O pesquisador explica que a biomassa gerada nas podas da gliricídia é utilizada como cobertura e adubação orgânica, promovendo maior retenção de nutrientes no solo e a fixação de nitrogênio atmosférico. O trabalho aponta uma redução de até 30% no uso de adubos químicos nos plantios, quando comparado ao sistema tradicional com tutor morto.

“Uma das importantes contribuições desse sistema também é a conservação de recursos florestais, uma vez que o tutor vivo diminui a dependência de madeira comercial para os estacões e, consequentemente, a manutenção da biodiversidade local”, destaca o pesquisador.
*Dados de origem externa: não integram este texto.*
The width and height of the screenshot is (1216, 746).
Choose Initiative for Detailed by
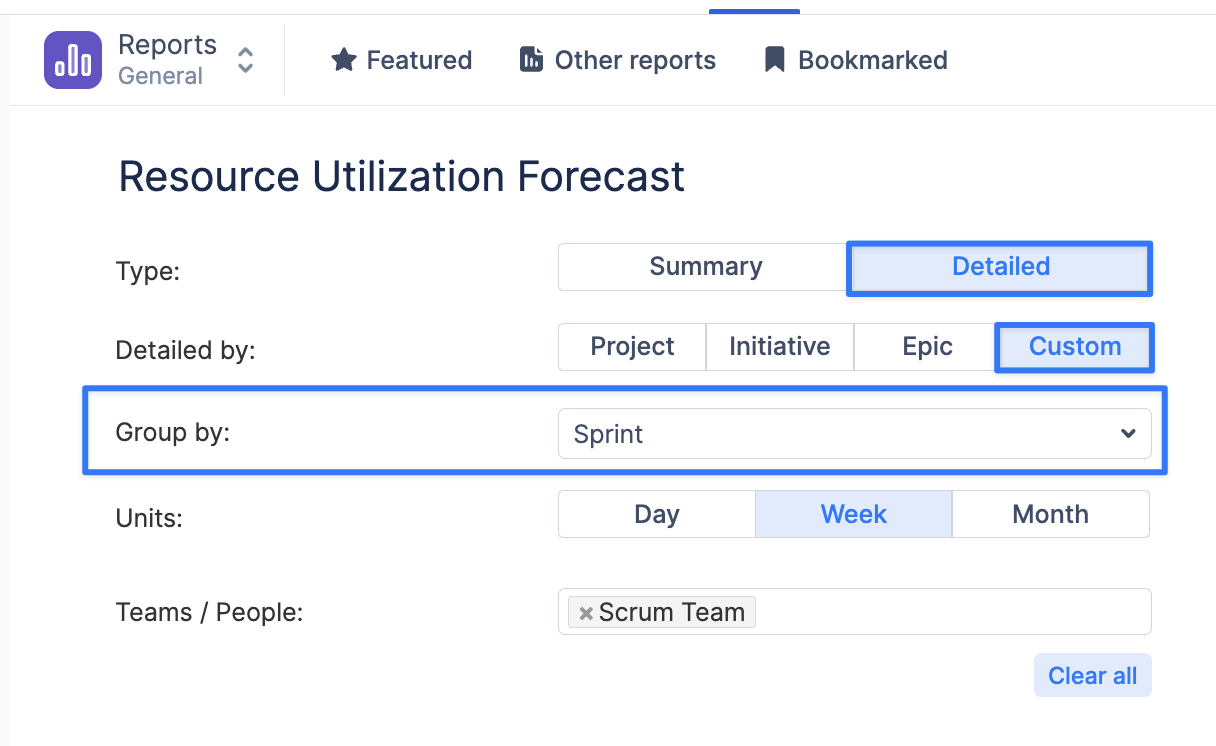pyautogui.click(x=779, y=347)
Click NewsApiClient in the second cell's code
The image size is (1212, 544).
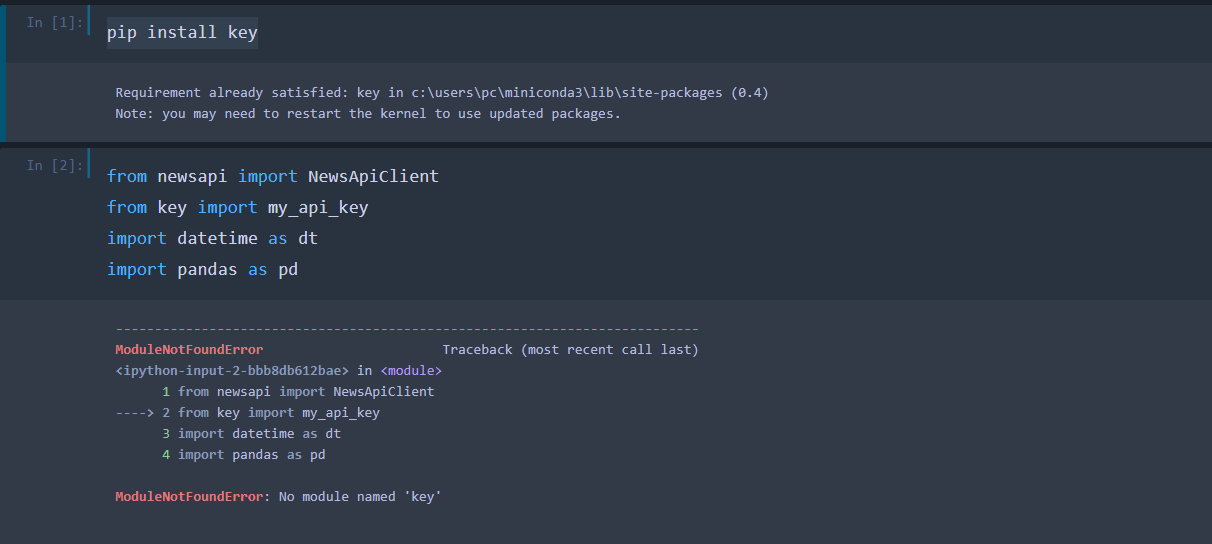click(x=373, y=176)
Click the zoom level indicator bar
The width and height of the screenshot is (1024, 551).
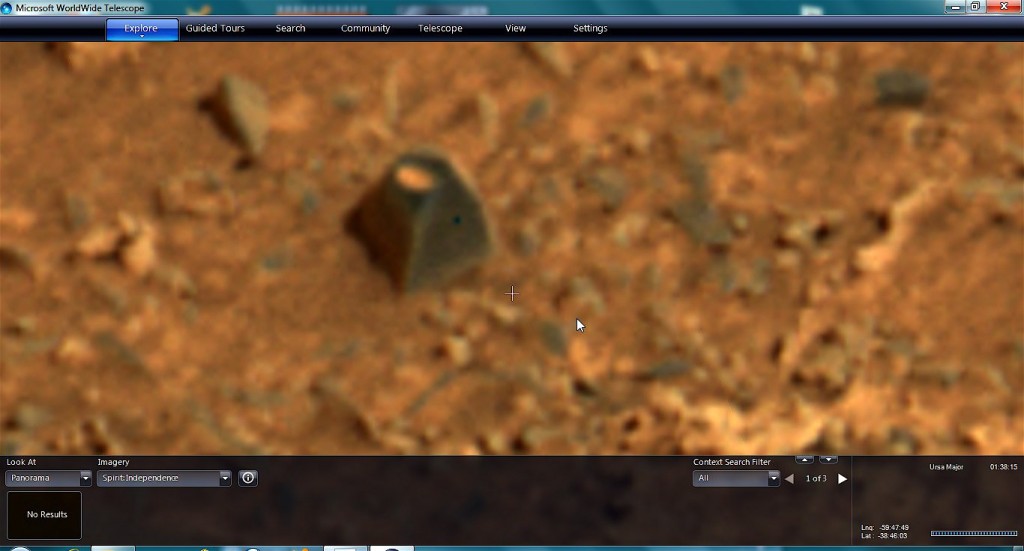click(x=973, y=533)
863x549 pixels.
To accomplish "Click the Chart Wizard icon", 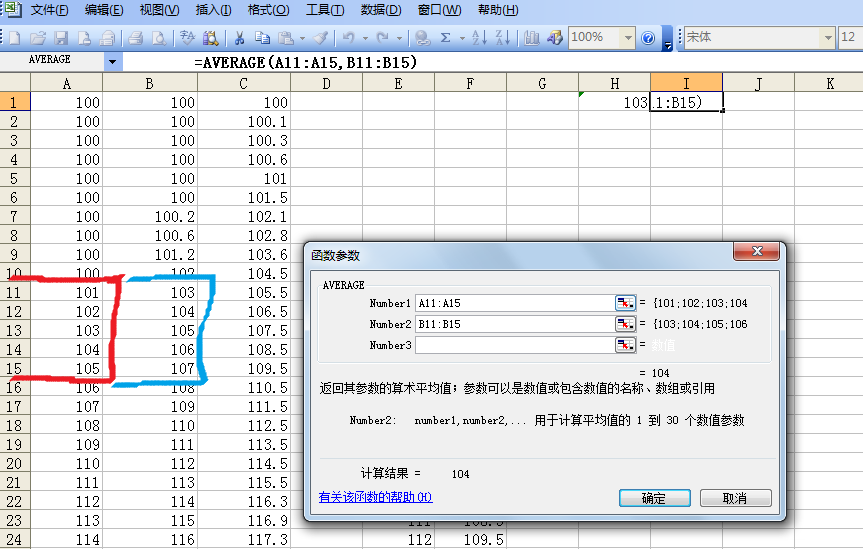I will [x=532, y=38].
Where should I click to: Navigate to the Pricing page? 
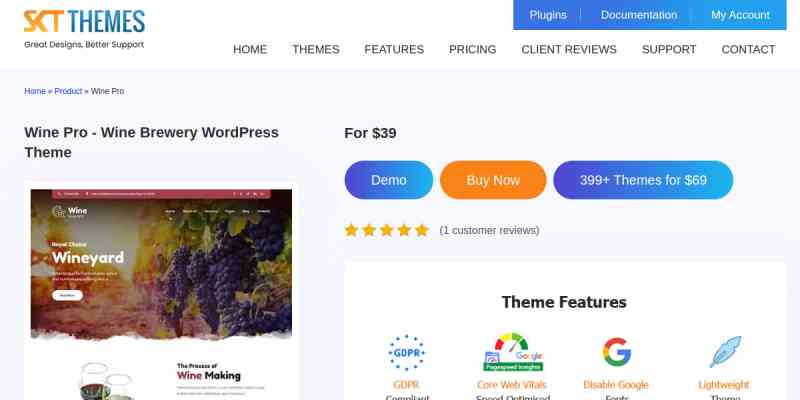472,49
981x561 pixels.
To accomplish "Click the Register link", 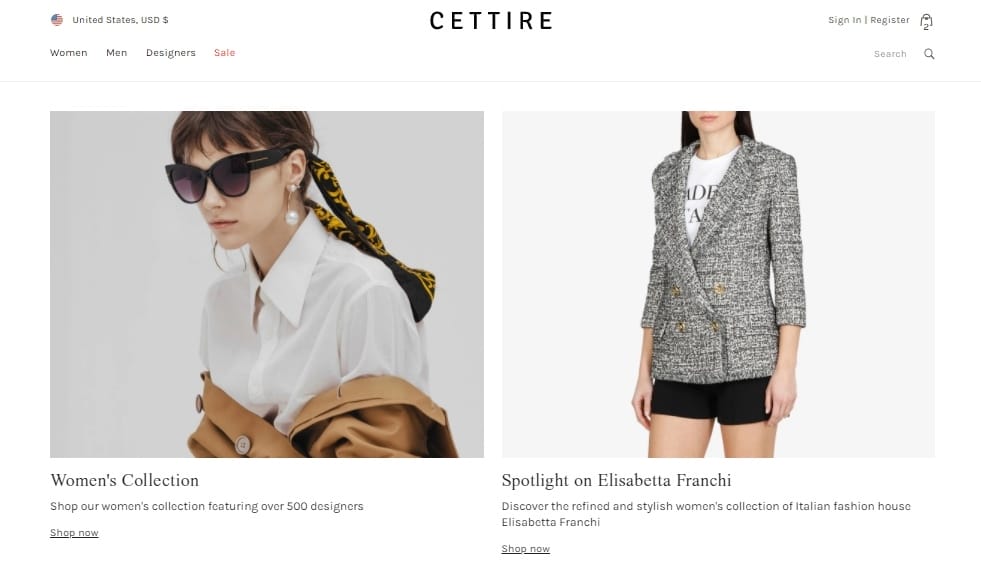I will [x=890, y=20].
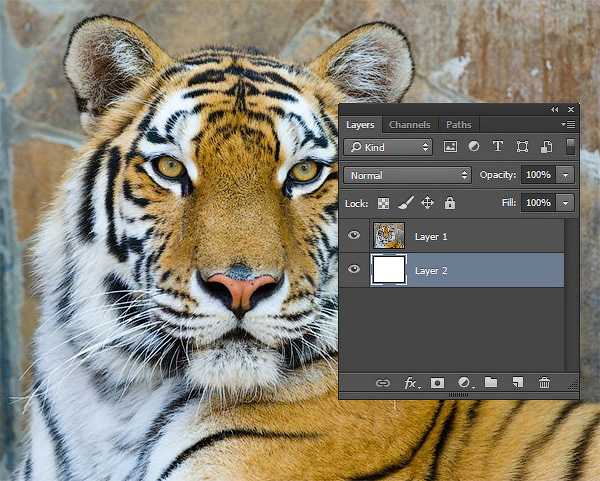The width and height of the screenshot is (600, 481).
Task: Open the Normal blend mode dropdown
Action: pyautogui.click(x=407, y=175)
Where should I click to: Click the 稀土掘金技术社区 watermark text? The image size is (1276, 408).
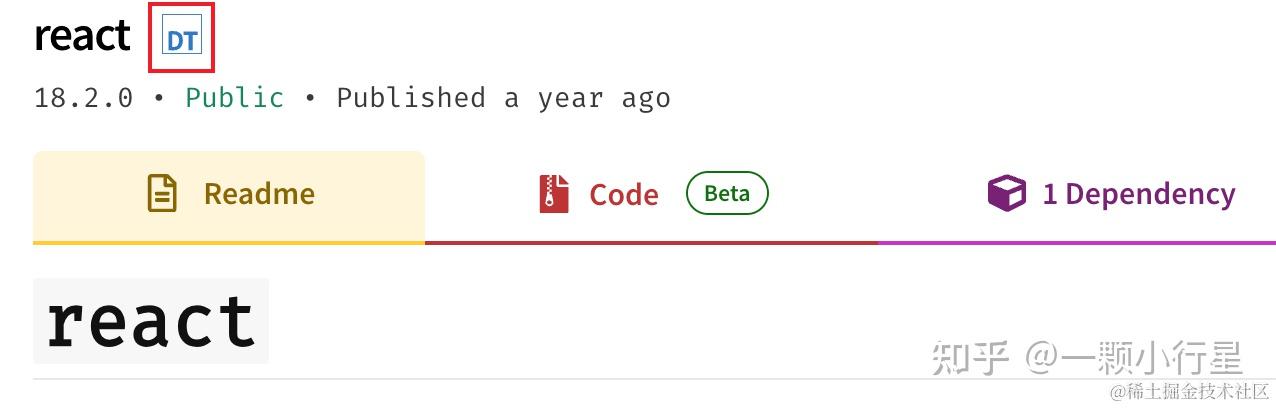coord(1190,390)
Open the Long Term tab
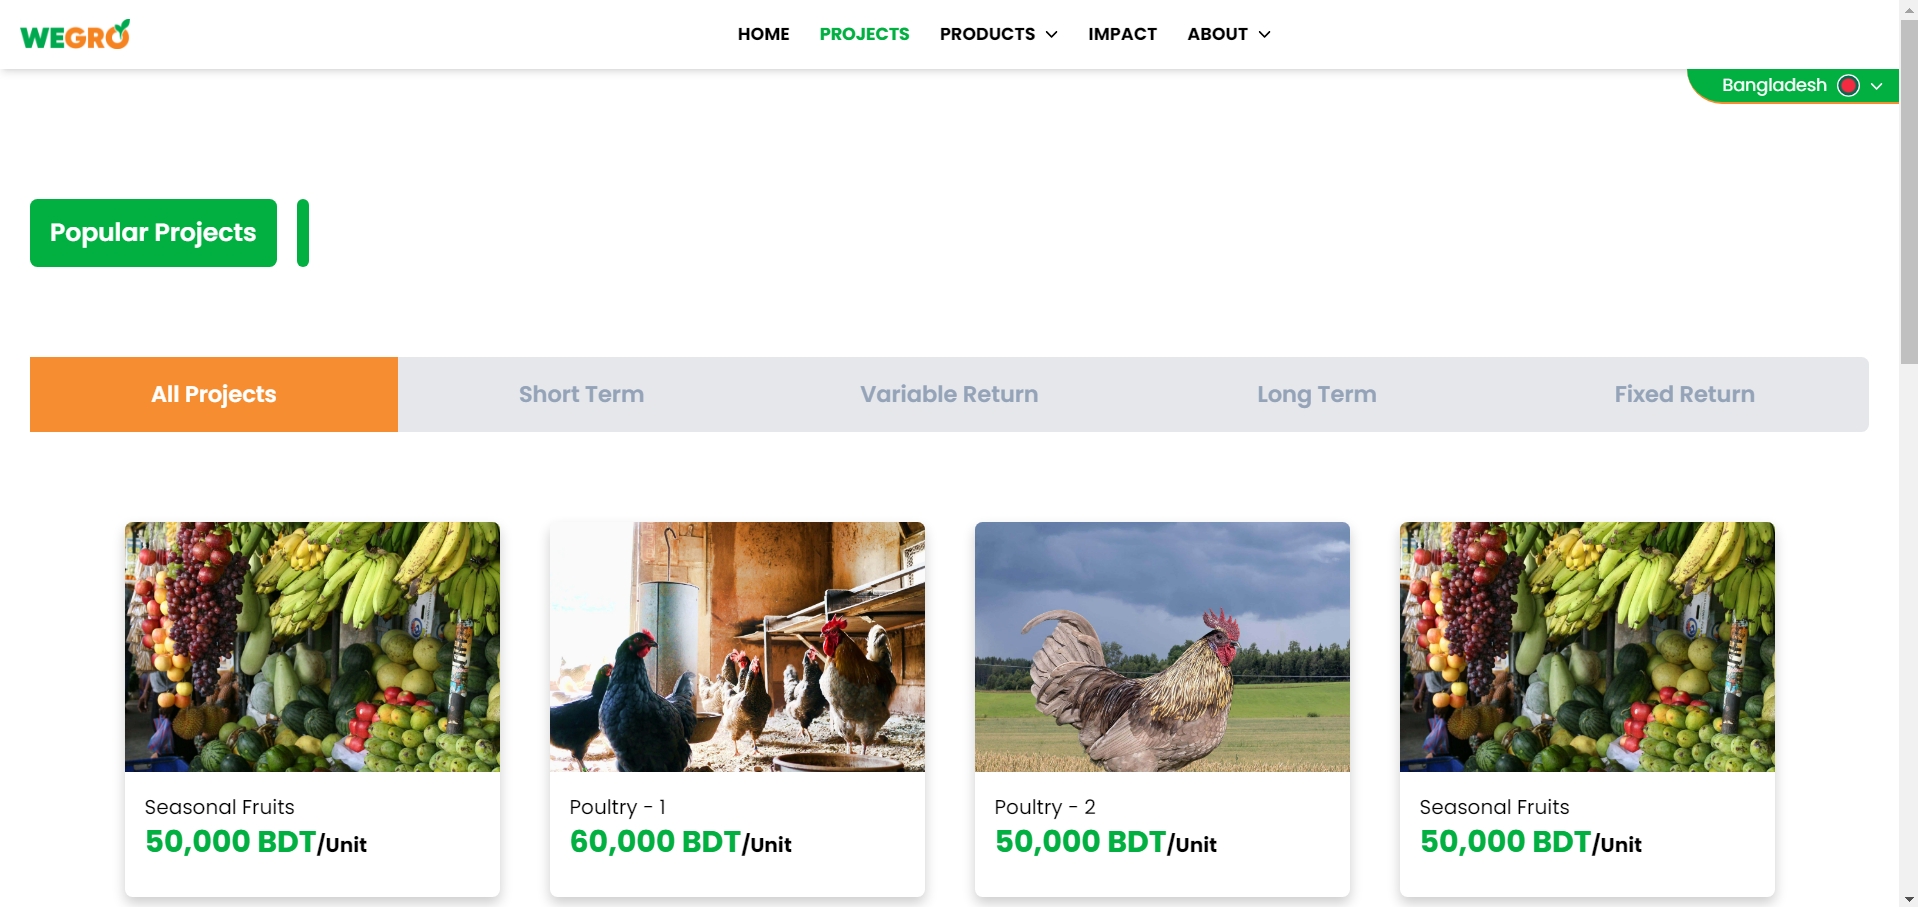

Os estudos também avaliaram a qualidade da pimenta-do-reino produzida em tutor vivo de gliricídia, e um dos principais resultados foi a maior densidade do produto final. Both explica que a densidade do produto é uma análise fundamental para precificar a pimenta e classificá-la para exportação, já que é uma commodity. “Quanto mais pesado o grão, maior é o valor pago ao produtor”, pontua.

O Brasil utiliza três parâmetros de densidade, e o uso do tutor de gliricídia apresentou efeito positivo na densidade dos frutos, com tendência a aumentar a frequência nas classes de maior densidade. “Os grãos produzidos nesse sistema são frequentemente maiores e, portanto, com maior densidade”, esclarece o analista.

Outros pontos evidenciados no trabalho são os parâmetros físico-químicos de qualidade da pimenta-do-reino, especialmente o teor de piperina. “A piperina é o composto bioativo majoritário da pimenta-do-reino e é identificada como um dos principais alcaloides responsáveis pela pungência, ou seja, o ardor do produto”, explica a pesquisadora da Embrapa Nádia Paracampo.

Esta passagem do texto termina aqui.